Algebraic aspects involve relations to algebraic number theory, where Meyer sets arise from projection of lattices associated to rings of integers in algebraic number fields like cyclotomic fields studied by Carl Friedrich Gauss and Leopold Kronecker. Harmonic analysis on Meyer sets studies Fourier transform properties, Fourier–Bohr coefficients, and almost periodic measures linked to research by Harald Bohr, Norbert Wiener, and Jean Bourgain. The autocorrelation and diffraction measures for Meyer sets often exhibit pure point spectra tied to dual modules and dual groups appearing in the work of Hillel Furstenberg, John von Neumann, and Israel Gelfand.
The dynamical systems formed by translation actions on the hull of a Meyer set connect to topological dynamics and ergodic theory studied by Furstenberg, Anatole Katok, and Michael Herman. Minimality, unique ergodicity, and eigenvalue structure for the translation action reflect the pure point diffraction seen in ideal model sets, as analyzed by D. Lenz, Robinson and J. Kellendonk. Diffraction patterns of Meyer sets produce Bragg peaks and singular continuous components in diffraction spectra analogous to observations by Daniel Shechtman and experimental teams in material science labs studying alloy quasicrystals. The link between dynamical eigenfunctions and diffraction intensities uses methods from Alexandre Beurling and Harald Bohr.

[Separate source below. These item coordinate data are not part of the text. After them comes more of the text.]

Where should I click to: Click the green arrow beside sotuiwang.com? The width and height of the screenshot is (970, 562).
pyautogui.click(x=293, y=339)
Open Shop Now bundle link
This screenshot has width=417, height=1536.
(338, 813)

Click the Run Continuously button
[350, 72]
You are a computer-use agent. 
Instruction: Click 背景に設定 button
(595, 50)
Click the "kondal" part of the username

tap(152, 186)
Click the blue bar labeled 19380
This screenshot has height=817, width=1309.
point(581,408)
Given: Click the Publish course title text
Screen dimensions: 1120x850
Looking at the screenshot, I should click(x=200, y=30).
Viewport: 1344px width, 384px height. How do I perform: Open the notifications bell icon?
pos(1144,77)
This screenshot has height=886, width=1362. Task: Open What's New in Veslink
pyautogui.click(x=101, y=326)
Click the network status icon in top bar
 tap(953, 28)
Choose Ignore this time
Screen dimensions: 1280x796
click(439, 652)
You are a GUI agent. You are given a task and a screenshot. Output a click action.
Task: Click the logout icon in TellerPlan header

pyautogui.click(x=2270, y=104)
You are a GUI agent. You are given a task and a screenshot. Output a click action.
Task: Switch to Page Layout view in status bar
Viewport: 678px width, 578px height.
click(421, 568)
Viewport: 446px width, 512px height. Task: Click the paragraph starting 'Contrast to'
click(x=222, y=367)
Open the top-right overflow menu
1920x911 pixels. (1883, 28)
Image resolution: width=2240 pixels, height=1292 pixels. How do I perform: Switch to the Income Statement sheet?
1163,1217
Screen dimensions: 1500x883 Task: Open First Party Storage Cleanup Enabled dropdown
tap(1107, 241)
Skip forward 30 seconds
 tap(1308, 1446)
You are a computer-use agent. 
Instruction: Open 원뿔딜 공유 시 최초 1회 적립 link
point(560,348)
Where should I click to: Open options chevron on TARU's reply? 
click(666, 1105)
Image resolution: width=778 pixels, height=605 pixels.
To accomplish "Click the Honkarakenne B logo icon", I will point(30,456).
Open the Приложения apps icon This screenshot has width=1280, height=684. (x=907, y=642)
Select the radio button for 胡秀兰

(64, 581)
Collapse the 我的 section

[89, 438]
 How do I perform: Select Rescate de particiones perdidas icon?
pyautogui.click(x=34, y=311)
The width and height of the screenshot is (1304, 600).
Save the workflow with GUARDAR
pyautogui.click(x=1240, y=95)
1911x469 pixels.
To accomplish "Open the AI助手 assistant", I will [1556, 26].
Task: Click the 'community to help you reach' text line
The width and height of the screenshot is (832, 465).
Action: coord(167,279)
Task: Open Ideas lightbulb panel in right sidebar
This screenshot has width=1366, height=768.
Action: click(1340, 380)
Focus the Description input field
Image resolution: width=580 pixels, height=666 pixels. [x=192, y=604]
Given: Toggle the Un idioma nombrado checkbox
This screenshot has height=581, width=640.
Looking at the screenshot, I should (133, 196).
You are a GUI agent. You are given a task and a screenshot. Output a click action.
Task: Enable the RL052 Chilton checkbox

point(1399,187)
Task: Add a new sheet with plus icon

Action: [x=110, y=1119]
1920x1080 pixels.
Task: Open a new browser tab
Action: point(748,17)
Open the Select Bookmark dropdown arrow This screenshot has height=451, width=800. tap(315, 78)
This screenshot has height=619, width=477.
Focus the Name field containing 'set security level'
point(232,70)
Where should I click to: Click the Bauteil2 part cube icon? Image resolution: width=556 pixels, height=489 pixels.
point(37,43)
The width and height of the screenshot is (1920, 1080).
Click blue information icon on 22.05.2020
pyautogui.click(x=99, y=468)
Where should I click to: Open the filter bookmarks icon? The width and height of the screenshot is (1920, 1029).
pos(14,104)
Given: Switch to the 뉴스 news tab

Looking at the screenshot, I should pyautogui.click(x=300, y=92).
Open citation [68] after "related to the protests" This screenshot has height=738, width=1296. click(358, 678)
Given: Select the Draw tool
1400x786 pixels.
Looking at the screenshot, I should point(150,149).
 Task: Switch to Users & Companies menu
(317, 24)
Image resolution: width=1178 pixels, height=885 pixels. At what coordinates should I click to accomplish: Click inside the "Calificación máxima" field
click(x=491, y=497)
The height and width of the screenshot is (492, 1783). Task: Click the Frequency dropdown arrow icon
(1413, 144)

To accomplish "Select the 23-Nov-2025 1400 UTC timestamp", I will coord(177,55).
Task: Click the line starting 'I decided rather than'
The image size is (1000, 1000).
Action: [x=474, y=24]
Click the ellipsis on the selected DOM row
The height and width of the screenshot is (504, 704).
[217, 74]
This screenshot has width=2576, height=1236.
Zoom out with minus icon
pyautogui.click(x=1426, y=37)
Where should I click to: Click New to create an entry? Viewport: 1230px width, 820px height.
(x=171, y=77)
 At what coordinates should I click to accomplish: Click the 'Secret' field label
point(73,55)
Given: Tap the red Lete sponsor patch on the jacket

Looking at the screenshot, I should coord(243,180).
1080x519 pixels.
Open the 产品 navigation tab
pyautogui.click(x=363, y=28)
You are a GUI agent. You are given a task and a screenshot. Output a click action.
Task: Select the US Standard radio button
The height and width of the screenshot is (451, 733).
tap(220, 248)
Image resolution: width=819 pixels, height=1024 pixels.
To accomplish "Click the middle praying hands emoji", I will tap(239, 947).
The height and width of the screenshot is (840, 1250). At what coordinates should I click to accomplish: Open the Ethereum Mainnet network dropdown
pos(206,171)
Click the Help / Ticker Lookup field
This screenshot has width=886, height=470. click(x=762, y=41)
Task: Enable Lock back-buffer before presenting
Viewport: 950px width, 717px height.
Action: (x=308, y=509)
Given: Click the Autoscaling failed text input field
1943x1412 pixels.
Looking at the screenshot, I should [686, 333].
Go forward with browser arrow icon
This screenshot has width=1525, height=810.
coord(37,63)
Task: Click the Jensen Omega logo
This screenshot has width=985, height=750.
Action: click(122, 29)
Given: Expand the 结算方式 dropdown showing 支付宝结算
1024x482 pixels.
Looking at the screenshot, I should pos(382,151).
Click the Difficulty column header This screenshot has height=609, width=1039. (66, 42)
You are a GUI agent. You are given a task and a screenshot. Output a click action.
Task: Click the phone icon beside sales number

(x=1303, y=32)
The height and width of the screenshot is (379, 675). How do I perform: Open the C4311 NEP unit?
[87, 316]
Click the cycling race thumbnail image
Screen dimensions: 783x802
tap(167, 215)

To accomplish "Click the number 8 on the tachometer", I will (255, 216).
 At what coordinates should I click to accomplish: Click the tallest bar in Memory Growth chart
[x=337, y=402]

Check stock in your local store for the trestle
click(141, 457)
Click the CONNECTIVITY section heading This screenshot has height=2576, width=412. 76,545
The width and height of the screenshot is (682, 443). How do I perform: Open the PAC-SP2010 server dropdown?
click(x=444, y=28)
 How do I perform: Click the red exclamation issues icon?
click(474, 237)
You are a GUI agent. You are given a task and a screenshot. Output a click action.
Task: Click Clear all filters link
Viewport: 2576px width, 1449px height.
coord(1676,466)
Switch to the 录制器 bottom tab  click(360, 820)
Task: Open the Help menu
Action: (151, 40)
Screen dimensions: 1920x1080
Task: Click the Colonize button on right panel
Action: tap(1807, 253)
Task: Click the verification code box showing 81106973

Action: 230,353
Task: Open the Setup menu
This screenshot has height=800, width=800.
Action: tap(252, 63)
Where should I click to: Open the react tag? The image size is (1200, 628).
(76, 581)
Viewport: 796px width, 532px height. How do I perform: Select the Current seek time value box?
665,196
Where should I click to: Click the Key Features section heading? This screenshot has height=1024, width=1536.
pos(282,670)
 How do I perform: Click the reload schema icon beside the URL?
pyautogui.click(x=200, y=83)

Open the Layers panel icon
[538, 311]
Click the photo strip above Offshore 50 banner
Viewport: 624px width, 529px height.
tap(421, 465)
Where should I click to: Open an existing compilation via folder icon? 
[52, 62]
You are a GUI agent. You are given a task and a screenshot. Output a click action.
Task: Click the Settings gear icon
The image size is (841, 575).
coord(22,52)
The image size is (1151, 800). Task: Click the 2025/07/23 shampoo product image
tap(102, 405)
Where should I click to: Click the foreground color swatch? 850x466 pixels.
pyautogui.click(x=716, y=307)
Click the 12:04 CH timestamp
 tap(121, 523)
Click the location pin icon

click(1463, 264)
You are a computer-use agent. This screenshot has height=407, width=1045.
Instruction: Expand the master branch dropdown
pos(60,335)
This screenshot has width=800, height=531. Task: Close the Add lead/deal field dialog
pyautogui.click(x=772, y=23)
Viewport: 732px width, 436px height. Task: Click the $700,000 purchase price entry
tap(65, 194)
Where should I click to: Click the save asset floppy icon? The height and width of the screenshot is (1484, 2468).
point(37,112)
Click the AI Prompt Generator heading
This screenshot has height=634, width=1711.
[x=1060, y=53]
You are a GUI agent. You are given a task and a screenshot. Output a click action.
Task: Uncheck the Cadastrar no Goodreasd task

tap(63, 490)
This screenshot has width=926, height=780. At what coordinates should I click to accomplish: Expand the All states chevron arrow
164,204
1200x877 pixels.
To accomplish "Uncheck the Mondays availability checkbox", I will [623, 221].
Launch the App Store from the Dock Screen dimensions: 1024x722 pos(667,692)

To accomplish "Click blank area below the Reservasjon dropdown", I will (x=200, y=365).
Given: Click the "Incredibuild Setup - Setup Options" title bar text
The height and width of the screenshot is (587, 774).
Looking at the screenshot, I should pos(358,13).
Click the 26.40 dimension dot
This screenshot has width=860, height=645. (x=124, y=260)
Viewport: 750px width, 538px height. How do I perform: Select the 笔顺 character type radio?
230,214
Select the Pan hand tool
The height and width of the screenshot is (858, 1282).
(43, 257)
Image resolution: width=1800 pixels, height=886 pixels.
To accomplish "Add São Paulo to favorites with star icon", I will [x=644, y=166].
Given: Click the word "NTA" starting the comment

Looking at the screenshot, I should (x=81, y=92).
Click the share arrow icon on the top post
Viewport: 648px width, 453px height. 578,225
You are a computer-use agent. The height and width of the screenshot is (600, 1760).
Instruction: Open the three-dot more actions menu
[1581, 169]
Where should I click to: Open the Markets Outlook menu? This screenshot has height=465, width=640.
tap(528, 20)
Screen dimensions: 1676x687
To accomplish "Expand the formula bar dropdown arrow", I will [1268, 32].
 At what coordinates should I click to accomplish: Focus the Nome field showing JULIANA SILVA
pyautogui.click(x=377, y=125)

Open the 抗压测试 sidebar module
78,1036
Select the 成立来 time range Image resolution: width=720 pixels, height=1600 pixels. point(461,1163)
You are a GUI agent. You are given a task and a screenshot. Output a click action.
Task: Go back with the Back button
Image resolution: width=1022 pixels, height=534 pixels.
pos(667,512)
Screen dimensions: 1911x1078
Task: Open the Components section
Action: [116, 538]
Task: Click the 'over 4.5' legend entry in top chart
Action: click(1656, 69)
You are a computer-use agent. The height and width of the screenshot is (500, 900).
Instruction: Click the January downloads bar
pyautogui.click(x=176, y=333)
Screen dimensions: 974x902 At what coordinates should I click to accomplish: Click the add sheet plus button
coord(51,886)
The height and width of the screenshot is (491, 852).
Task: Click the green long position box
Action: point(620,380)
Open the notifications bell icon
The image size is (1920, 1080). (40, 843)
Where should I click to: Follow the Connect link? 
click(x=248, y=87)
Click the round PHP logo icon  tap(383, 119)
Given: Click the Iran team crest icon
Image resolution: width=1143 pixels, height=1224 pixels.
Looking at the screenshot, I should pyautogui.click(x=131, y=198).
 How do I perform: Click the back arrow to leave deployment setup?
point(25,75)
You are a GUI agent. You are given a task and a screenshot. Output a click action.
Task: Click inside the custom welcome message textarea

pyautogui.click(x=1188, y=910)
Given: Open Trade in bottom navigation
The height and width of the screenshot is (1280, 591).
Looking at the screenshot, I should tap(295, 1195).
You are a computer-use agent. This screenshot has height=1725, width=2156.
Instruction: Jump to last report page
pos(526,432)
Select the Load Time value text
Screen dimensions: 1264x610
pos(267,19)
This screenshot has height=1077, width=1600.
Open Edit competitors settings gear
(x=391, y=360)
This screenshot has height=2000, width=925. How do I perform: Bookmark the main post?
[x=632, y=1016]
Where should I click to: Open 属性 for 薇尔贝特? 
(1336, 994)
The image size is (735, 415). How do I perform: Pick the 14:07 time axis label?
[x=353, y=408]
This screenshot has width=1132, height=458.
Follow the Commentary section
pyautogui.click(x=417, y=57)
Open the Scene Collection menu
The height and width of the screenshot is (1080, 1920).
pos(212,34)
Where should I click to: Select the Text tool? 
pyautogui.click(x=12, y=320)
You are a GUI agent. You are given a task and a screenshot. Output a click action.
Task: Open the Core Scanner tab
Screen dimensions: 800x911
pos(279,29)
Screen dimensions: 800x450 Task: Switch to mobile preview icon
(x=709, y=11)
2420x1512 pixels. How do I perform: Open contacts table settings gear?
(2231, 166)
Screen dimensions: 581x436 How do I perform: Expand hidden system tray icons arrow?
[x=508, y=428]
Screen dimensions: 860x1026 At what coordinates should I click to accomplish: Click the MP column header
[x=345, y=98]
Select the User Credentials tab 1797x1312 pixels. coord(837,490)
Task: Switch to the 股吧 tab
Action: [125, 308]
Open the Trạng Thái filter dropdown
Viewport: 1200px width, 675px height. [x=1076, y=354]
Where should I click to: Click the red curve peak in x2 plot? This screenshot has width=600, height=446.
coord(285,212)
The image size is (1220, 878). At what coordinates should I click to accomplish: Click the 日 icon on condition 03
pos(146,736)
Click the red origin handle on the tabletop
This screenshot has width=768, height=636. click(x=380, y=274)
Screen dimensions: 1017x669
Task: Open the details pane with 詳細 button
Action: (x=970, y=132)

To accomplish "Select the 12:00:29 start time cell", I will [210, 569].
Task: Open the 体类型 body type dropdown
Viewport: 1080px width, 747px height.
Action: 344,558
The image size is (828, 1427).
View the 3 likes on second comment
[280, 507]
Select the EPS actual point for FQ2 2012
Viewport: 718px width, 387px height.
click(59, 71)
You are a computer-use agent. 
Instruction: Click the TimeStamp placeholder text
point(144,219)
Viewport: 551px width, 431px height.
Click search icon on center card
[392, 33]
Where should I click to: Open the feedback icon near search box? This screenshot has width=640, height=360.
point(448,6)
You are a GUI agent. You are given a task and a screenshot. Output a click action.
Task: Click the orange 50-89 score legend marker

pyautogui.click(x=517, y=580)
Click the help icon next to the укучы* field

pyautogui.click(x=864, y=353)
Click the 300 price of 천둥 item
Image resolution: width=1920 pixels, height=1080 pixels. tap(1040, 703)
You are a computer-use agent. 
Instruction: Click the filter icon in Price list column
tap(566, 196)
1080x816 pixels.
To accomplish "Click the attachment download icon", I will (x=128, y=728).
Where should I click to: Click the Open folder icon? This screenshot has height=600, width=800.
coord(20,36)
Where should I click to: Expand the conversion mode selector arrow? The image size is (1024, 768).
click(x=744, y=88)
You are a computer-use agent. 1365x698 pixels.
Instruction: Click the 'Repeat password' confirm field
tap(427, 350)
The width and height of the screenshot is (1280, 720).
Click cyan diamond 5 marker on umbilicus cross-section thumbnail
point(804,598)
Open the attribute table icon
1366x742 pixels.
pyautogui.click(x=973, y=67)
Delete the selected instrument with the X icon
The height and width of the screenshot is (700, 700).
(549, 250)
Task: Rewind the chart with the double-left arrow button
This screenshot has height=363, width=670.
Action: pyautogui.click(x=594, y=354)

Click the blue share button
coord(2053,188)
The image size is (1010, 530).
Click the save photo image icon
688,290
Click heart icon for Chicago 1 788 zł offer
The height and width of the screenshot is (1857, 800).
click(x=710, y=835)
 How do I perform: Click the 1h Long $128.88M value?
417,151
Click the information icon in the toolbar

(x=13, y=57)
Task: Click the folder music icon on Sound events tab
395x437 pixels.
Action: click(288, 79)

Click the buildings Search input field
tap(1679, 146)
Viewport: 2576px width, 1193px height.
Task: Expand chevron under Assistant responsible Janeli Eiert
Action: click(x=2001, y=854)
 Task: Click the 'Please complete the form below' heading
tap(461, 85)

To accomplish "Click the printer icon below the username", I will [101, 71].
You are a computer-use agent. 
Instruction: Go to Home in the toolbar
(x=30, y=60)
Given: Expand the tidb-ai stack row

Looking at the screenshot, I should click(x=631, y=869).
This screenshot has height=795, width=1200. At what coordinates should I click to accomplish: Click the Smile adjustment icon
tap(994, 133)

Meyer sets provide a mathematical framework for aperiodic order and quasicrystalline structures discovered experimentally by Daniel Shechtman and theoretically modeled by Roger Penrose and Alan Mackay. Model sets arising from cut-and-project methods give idealized atomic positions for quasicrystals such as icosahedral phases related to studies at National Institute of Standards and Technology and Max Planck Institute for Solid State Research. Meyer sets formalize long-range aperiodic order without translational symmetry and connect to tiling spaces like those in the Penrose tiling and substitution systems analyzed by John Conway and N. G. de Bruijn.
Characterization theorems identify Meyer sets as model sets under conditions such as regularity of windows, pure point diffraction, and almost periodicity; these results were advanced by Yves Meyer, R.V. Moody, J.-B. Gouéré, and Daniel Lenz. Equivalence criteria relate the finite local complexity, repetitivity, and Meyer property to algebraic conditions on difference sets and embedding into lattices of higher-rank groups studied by Hermann Weyl and E. Artin. Classification efforts also involve cohomological invariants and K-theory techniques drawn from work by Alain Connes and Nigel Higson.
Applications include modeling atomic structure in materials science, designing photonic quasicrystals explored at Harvard University and MIT, and coding theory links to cryptography and signal processing in laboratories at Bell Labs. Open problems center on complete classification of Meyer sets in higher dimensions, criteria for pure point versus mixed spectral types as pursued by J.-B. Gouéré and Lorenzo Sadun, and connections between Meyer sets and deeper algebraic structures in arithmetic geometry and ergodic theory. Current research programs at institutions like CNRS, ETH Zurich, and Australian National University continue to investigate stability under perturbations, random tilings, and computational recognition of Meyer properties.